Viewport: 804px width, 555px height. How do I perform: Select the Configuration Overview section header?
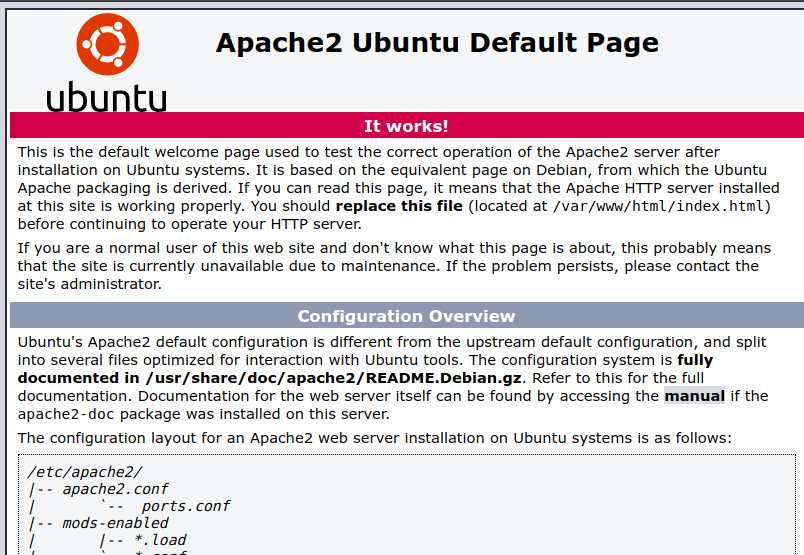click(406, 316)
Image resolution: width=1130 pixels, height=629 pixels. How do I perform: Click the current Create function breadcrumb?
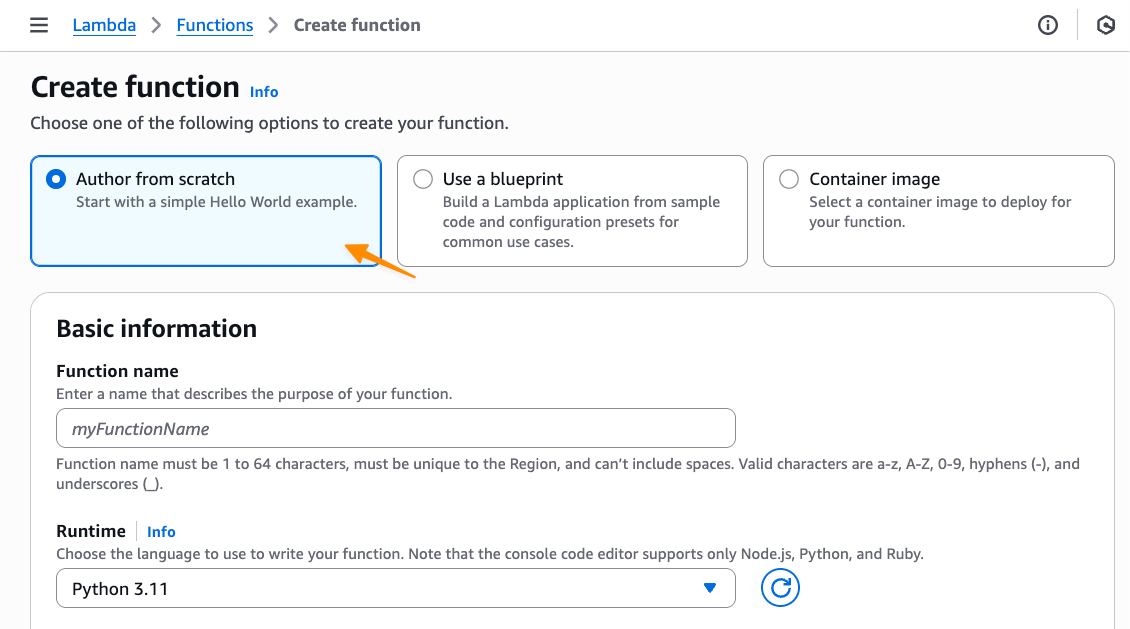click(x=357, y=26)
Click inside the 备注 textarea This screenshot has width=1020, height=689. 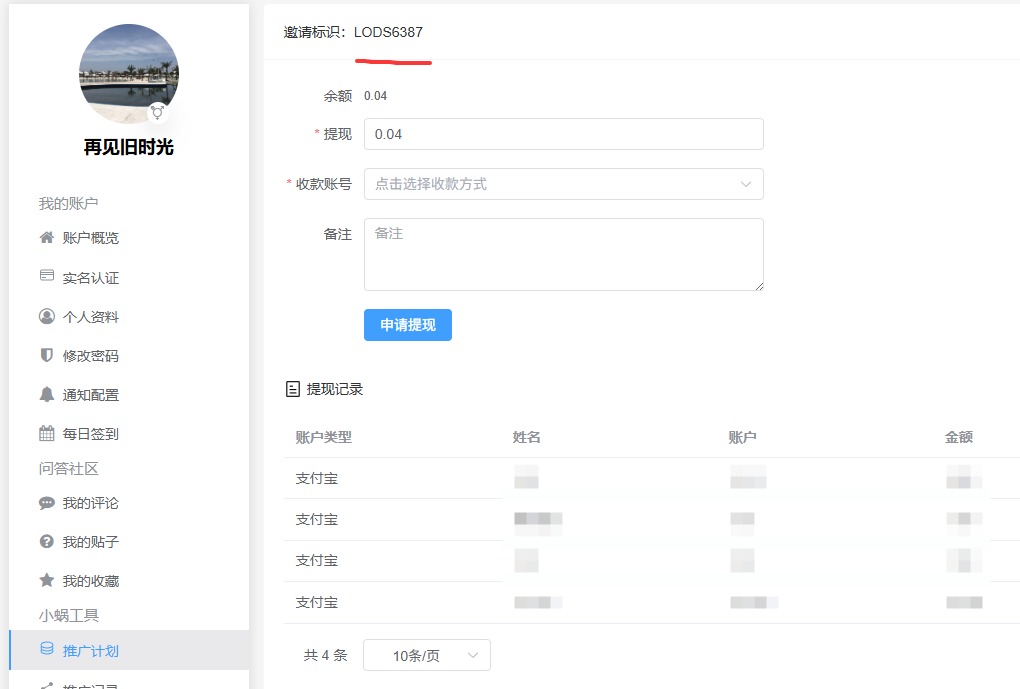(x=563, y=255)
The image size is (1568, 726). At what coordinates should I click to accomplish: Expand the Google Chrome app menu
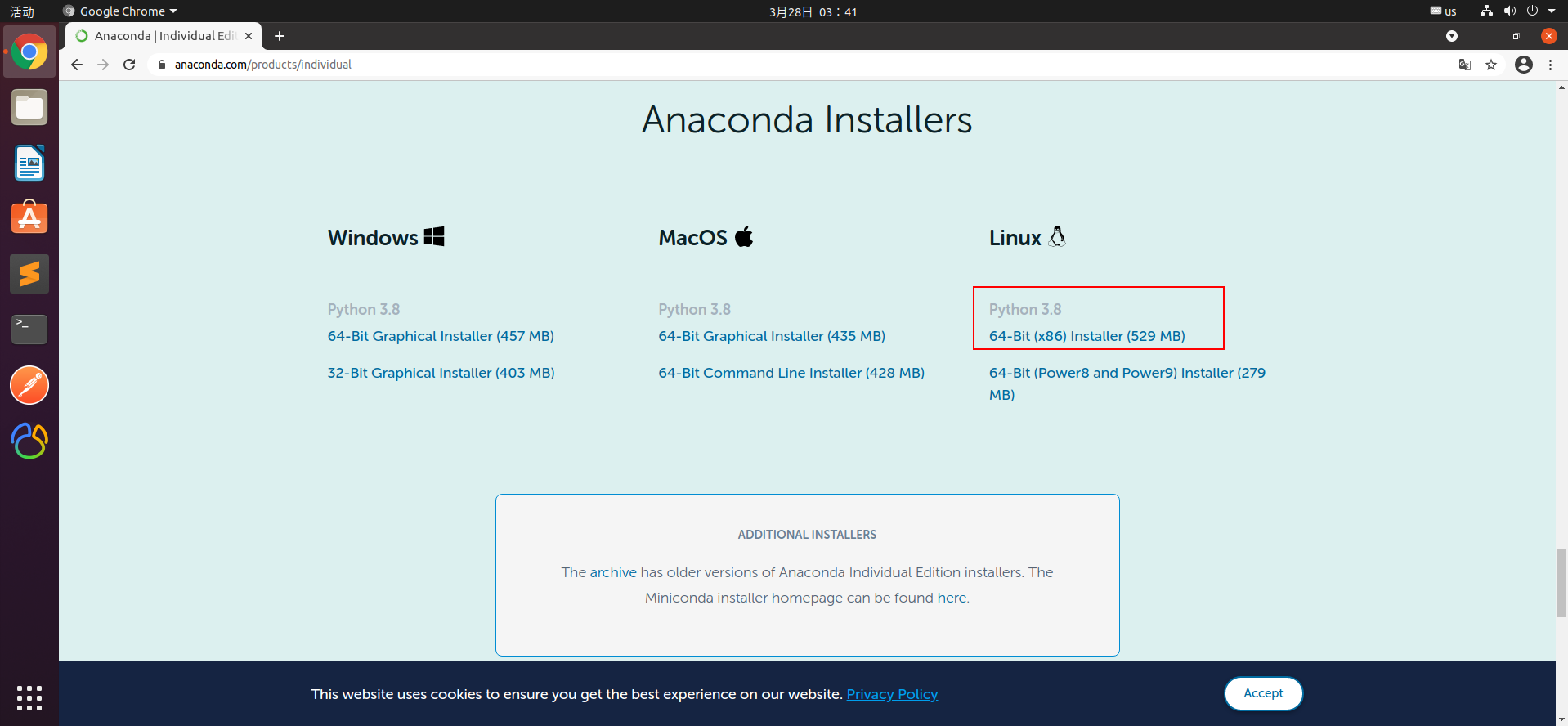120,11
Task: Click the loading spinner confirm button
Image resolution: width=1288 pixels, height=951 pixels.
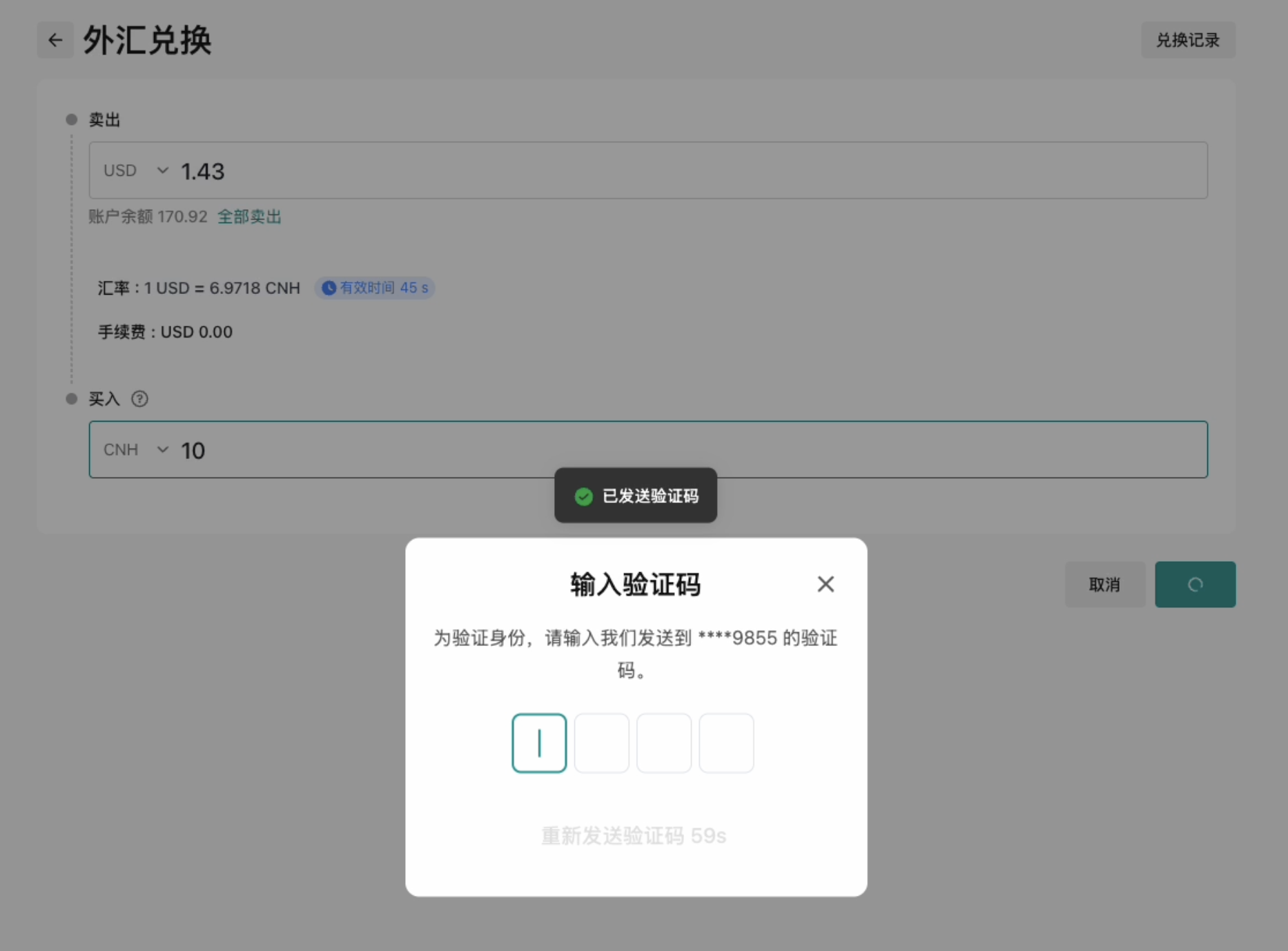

::::

> Work to be completed
Excluding the pictures, write out exactly the lines from the line that contains "Task: Click the" through the end of the records.

> Exercise answer
Task: Click the loading spinner confirm button
Image resolution: width=1288 pixels, height=951 pixels.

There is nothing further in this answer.